I am performing a scattered read of 8-bit data from a file (De-Interleaving a 64 channel wave file). I am then combining them to be a single stream of bytes. The problem I m having is with my re-construction of the data to write out.
Basically I m reading in 16 bytes and then building them into a single __m128i variable and then using _mm_stream_ps to write the value back out to memory. However I have some odd performance results.
In my first scheme I use the _mm_set_epi8 intrinsic to set my __m128i as follows:
const __m128i packedSamples = _mm_set_epi8( sample15, sample14, sample13, sample12, sample11, sample10, sample9, sample8,
sample7, sample6, sample5, sample4, sample3, sample2, sample1, sample0 );
Basically I leave it all up to the compiler to decide how to optimise it to give best performance. This gives WORST performance. MY test runs in ~0.195 seconds.

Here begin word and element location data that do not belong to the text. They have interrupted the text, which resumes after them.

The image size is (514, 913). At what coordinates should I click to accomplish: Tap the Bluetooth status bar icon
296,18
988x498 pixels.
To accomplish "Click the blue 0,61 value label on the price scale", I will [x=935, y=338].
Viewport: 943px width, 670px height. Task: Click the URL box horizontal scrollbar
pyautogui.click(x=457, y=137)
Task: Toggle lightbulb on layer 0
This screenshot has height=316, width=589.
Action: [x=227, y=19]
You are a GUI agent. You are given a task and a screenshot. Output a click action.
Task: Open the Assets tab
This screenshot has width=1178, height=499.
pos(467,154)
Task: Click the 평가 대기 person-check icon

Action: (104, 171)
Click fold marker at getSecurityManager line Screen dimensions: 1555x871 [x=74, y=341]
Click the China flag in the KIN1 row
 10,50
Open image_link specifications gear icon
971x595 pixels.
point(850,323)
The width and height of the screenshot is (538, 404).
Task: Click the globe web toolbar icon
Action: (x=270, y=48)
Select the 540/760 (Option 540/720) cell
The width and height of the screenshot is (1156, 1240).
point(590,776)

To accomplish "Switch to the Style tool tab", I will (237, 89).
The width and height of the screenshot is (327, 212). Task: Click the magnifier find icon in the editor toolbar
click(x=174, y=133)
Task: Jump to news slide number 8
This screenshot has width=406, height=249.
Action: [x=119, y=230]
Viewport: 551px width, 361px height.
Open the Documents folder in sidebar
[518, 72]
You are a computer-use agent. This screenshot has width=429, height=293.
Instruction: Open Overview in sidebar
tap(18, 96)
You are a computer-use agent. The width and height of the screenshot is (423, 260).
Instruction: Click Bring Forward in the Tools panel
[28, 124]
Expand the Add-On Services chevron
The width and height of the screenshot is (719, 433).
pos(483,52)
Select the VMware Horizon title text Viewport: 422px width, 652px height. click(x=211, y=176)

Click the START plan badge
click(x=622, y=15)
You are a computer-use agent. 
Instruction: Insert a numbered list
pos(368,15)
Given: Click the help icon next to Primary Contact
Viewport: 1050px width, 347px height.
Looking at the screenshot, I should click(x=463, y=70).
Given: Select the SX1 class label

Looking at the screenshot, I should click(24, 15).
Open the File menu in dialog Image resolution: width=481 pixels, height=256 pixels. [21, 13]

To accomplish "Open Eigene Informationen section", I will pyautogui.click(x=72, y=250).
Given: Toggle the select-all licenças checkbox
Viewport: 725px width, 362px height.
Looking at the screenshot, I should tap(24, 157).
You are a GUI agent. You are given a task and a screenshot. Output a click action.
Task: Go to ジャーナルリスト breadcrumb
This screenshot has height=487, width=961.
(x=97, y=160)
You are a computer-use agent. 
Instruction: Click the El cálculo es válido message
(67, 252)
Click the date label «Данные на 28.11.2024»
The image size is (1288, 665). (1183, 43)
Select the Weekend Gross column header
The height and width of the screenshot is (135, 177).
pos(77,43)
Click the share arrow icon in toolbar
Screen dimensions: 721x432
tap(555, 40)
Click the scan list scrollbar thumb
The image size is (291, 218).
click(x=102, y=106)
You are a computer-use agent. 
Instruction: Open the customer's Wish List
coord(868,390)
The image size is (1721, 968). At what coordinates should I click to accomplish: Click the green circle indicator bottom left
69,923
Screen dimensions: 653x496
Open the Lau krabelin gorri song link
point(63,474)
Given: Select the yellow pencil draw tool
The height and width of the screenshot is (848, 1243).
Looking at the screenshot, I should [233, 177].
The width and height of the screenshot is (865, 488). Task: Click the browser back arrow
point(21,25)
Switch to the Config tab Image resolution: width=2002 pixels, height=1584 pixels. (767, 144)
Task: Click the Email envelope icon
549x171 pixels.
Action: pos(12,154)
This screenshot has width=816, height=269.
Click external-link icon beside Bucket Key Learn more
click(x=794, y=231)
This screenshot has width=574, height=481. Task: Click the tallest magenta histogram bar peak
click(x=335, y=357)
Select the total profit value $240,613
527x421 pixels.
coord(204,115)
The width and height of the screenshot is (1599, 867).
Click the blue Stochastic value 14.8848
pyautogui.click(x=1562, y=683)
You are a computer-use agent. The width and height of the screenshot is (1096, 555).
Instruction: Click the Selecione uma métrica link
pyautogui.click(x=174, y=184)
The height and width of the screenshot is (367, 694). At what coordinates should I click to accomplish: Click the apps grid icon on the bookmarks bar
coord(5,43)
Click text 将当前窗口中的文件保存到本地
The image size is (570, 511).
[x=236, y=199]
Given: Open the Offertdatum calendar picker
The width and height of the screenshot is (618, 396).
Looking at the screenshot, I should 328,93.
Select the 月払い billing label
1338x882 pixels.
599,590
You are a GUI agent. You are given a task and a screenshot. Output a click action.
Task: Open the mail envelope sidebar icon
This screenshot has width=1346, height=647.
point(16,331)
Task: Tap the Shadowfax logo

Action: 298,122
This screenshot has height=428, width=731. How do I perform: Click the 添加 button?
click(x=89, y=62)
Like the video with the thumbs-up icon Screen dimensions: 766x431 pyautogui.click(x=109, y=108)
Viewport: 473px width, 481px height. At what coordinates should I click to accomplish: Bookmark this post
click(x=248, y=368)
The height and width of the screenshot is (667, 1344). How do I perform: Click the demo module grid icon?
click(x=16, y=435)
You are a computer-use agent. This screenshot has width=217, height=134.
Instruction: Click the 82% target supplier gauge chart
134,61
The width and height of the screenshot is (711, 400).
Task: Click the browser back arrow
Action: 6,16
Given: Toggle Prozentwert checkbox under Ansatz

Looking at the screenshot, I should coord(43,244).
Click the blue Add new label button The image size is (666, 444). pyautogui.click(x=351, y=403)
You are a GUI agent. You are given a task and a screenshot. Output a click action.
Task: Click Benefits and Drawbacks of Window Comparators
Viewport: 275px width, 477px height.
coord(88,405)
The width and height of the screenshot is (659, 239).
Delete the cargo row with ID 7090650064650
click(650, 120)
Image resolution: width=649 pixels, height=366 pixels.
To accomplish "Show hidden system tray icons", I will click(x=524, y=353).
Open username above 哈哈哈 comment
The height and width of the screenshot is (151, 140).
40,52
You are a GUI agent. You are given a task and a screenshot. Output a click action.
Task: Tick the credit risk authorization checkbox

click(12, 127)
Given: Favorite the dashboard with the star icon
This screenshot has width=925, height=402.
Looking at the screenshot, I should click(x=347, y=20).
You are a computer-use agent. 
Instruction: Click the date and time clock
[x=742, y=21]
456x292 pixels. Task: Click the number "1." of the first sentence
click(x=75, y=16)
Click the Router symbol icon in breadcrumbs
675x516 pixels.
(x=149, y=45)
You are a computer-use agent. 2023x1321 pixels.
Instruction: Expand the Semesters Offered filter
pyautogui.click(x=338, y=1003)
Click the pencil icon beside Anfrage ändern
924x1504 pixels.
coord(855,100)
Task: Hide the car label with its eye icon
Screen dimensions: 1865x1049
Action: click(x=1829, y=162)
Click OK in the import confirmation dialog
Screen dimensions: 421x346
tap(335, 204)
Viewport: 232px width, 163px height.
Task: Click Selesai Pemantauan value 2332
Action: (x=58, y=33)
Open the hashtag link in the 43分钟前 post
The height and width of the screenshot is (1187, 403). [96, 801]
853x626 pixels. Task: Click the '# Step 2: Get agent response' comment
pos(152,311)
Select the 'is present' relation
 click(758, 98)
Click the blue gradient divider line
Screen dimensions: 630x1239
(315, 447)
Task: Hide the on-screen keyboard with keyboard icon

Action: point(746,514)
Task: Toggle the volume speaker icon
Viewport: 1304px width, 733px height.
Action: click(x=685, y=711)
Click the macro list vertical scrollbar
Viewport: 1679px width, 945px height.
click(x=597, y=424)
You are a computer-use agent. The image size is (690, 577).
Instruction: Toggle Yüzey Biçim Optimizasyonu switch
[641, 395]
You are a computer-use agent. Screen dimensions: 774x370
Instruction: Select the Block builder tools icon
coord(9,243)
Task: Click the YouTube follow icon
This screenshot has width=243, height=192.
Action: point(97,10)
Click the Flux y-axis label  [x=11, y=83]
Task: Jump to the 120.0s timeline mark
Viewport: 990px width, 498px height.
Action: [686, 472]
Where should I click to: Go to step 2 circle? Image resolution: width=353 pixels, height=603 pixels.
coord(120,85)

Second I tried to merge down by using 4 _mm_set_epi32 instructions and then packing them down:
const __m128i samples0 = _mm_set_epi32( sample3, sample2, sample1, sample0 );
const __m128i samples1 = _mm_set_epi32( sample7, sample6, sample5, sample4 );
const __m128i samples2 = _mm_set_epi32( sample11, sample10, sample9, sample8 );
const __m128i samples3 = _mm_set_epi32( sample15, sample14, sample13, sample12 );
const __m128i packedSamples0 = _mm_packs_epi32( samples0, samples1 );
const __m128i packedSamples1 = _mm_packs_epi32( samples2, samples3 );
const __m128i packedSamples = _mm_packus_epi16( packedSamples0, packedSamples1 );
This does improve performance somewhat. My test now runs in ~0.15 seconds. Seems counter-intuitive that performance would improve by doing this as I assume this is exactly what _mm_set_epi8 is doing anyway ...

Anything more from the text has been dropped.